Kubuat keputusan. Aku ingin tampil. Bukan sekadar tampil untuk konten, tapi untuk memperkenalkan gamolan, untuk membuat orang setidaknya tahu. Bahwa Lampung punya suara yang tak boleh hilang. Aku mengunggah undangan ke media sosial untuk mengajak pengikutku menyaksikan seorang konten kreator dengan deret budayanya. Pentas seni datang lebih cepat dari yang kupikirkan. Kali ini, bukan sebagai penonton, tapi namaku tercatat di dalam daftar pengisi acara. Di balik panggung, tanganku berkeringat. Kakak di sampingku, mengelus pelan bahuku. “Tenang, Van. Anggap aja gak ada yang nonton.” Aku mengangguk, meski hatiku risau. 

Lampu panggung menyorot ke arahku. Gamolan sudah di depan, duduk dengan tenangnya, seperti memintaku untuk tidak mengecewakannya. “Halo semuanya.

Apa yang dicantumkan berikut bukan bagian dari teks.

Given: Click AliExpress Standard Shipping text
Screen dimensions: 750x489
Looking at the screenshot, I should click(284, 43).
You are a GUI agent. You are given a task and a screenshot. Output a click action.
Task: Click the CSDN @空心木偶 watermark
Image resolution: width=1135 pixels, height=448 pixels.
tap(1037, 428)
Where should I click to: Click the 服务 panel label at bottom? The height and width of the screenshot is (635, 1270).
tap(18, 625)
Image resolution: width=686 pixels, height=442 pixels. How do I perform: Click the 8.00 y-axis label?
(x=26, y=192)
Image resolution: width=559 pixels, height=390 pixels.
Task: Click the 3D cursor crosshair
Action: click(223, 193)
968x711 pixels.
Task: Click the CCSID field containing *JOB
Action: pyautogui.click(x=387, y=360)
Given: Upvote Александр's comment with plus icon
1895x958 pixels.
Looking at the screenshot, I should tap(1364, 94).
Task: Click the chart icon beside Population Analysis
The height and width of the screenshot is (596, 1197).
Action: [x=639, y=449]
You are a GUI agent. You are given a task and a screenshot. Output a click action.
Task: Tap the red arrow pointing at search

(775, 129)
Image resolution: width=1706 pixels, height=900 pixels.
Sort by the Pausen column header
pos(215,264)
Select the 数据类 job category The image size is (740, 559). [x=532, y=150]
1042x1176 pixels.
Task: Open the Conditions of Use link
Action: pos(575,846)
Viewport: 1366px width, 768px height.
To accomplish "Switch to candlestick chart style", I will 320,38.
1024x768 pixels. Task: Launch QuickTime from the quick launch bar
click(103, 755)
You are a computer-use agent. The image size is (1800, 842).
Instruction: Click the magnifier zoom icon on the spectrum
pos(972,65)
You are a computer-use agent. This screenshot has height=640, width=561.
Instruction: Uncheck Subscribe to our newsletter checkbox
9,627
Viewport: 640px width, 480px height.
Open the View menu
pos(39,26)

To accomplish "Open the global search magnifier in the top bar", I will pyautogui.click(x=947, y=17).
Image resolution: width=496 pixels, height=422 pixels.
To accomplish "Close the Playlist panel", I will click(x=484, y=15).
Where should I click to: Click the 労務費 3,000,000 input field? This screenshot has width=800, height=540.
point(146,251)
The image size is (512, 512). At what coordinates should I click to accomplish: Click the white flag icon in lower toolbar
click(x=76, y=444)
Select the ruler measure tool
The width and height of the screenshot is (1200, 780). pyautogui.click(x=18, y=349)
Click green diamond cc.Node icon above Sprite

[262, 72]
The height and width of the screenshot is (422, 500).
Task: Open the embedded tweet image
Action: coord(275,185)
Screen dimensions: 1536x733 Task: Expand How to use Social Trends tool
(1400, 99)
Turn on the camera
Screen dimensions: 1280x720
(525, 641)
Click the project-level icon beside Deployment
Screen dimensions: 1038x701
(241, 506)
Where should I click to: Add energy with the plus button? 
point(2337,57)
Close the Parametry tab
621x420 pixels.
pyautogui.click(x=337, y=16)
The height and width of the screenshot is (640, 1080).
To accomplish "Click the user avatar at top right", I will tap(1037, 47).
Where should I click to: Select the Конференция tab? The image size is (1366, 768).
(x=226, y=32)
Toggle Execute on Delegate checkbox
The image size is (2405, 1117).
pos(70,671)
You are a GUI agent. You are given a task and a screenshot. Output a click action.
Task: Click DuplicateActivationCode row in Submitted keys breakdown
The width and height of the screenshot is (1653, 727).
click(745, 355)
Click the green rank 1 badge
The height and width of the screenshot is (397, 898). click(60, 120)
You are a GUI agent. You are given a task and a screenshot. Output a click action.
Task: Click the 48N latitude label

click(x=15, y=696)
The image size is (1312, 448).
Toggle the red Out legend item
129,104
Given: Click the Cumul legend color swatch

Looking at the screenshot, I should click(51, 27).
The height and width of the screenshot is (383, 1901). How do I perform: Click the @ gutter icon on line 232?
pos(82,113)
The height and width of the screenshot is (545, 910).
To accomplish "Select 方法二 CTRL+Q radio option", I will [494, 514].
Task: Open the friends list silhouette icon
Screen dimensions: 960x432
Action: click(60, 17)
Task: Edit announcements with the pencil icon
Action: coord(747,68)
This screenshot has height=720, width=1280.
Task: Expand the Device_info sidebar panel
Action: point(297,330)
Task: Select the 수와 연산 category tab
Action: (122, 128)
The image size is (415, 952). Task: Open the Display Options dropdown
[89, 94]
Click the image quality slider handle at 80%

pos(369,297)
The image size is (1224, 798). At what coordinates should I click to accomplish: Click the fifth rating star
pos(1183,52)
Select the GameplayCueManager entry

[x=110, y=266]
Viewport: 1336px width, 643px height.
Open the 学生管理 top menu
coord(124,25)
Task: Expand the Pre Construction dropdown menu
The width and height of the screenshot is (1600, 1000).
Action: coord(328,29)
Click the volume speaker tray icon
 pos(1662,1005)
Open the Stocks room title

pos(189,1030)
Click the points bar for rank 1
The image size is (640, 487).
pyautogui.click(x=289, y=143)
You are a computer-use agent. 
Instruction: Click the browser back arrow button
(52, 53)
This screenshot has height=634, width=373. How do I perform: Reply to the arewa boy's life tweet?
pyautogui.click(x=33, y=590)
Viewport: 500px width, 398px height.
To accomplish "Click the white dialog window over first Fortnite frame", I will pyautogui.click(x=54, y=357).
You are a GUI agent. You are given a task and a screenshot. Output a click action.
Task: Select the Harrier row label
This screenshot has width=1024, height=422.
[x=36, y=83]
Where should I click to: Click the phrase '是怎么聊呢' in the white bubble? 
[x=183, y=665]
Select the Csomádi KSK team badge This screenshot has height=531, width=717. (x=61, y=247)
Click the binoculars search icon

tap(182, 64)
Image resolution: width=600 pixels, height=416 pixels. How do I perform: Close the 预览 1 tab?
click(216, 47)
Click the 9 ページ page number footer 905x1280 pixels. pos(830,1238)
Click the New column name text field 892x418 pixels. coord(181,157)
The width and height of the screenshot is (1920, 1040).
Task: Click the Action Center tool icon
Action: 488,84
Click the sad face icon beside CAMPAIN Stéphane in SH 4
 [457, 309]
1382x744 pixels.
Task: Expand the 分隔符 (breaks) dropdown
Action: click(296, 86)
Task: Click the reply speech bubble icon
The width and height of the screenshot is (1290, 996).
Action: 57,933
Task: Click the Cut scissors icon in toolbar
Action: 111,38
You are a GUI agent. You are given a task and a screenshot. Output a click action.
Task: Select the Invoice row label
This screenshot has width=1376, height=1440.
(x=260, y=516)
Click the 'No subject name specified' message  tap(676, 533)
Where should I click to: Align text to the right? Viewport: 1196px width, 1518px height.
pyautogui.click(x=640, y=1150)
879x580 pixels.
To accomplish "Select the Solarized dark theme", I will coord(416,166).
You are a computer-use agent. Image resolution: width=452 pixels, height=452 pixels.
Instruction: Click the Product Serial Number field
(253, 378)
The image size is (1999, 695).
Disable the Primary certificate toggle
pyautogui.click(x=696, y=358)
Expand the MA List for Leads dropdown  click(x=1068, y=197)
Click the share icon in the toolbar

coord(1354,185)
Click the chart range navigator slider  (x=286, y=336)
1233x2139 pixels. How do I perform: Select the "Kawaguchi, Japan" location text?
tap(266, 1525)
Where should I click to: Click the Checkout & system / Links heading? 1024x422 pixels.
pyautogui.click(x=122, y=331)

Terima kasih sudah hadir malam ini. Saya bukan musisi, bukan seniman. Saya hanya seseorang yang kehabisan ide dan menemukan sesuatu yang sudah lama ada, tapi luput dari perhatian saya sendiri.” Penonton mulai memperhatikan serius. “Namanya Gamolan. Alat musik tradisional dari Lampung. Mungkin sebagian dari kalian belum pernah dengar. Tapi malam ini, saya ingin mengajak kalian mendengarnya. Bukan karena saya ahli, tapi karena saya yakin, kalau kita tidak memperkenalkan budaya kita sendiri, siapa lagi?” 

Aku mulai memainkan lagu sederhana, hasil latihan dengan kakak. Dentingnya pelan, lalu mengalun ritmis. Gamolan bergema dan berbicara. Penonton hening, beberapa mengambil ponsel untuk merekam, tapi kebanyakan hanya menatap dan mendengarkan. Di tengah lagu, pikiranku buyar. Terbayang video-video konten yang pernah kubuat. Kontenku yang selama ini hanya tentang makanan, rutinitas harian, liburan, dan candaan. Lalu kini? Di panggung sederhana, dengan alat musik kuno, aku merasakan sesuatu yang lebih kuat dari sekadar views. Lagu selesai, sorak dan tepuk tangan kudengar. 

Tapi bukan itu yang paling kuingat. Yang membekas adalah raut wajah penonton yang terlihat heran, kagum, dan penasaran. Banyak yang mendekat sesudah acara. “Apa tadi namanya?” “Dari Lampung ya?” “Boleh lihat gak?” Aku menjawab semuanya dengan senang hati. Rasanya seperti menjadi jembatan antara masa lalu dan masa kini. Setelah di rumah, aku membuka DM yang masuk. Seorang follower menulis… “Kak, aku orang Lampung juga. Baru tahu ada alat musik ini. Keren banget. Boleh gak nanti aku diajarin juga?” Mataku hangat. 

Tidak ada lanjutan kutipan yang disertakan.